Thursday, August 11, 2011

Self-Discipline

Is self-discipline something you can learn?

I used to think I had self-discipline but now I realize I probably never really had any. Back when I was in Junior Miss and I messed up the talent portion and apologized in front of the audience and on live TV - it was because of a lack of self-discipline that kept me from being as well-prepared as I should have been. When I went to basic training and couldn't keep up on the runs - it was because I lacked the self-discipline while in high school to prep enough for the rigors of BCT. When I start and fail diet after diet it's because I lack the self-discipline to follow any plan for more than a week or two (days in some cases).

People used to say I had dedication and perseverance because I never gave up on my dream of attending USAFA. What happened to all that? Where did it go? I fell as if I've lost what little I had and now can't find it...

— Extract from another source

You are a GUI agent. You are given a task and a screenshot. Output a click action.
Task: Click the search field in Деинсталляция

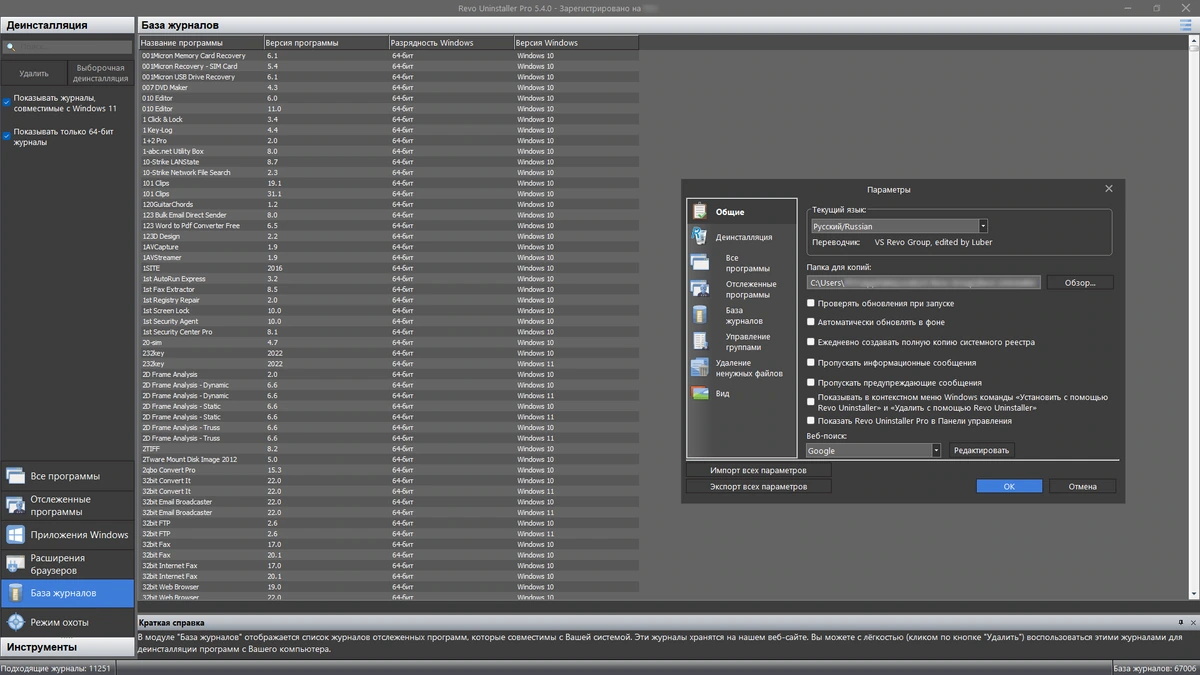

I've read in several places that people say willpower is like any other muscle in that it has to be used &/or exercised or it will be lost. It seems to me as if that can/should apply to self-discipline as well. Looking at definitions of both they seem pretty darn similar:
Self-discipline: training and control of oneself and one's conduct, usually for personal improvement
Willpower: the ability to control oneself and determine one's actions, the strength of will to carry out one's decisions, wishes or plans

So, really it seems as if you either have it or you don't. If you don't, you can train yourself to have it. Kind of like kicking any habit - you do it one breath, one decision, one minute at a time until those minutes become days and the days become weeks...? It just seems a bit daunting when you feel as if you're starting with nothing to try and get willpower and/or self-discipline.

Bubba is already 18 months old and repeating almost everything we say and mimicking everything we do. I don't want him learning bad habits from me - whether it be words that I say, the way I react to things, or dealing with food/weight issues. I feel as if I need to get myself under control before I can be a good example for him...not an easy task but I think it is definitely a worthy one.

So, there you have it - one of my many secrets...admitting it to myself and now to you will hopefully help me get started. One breath, one decision, one minute at a time.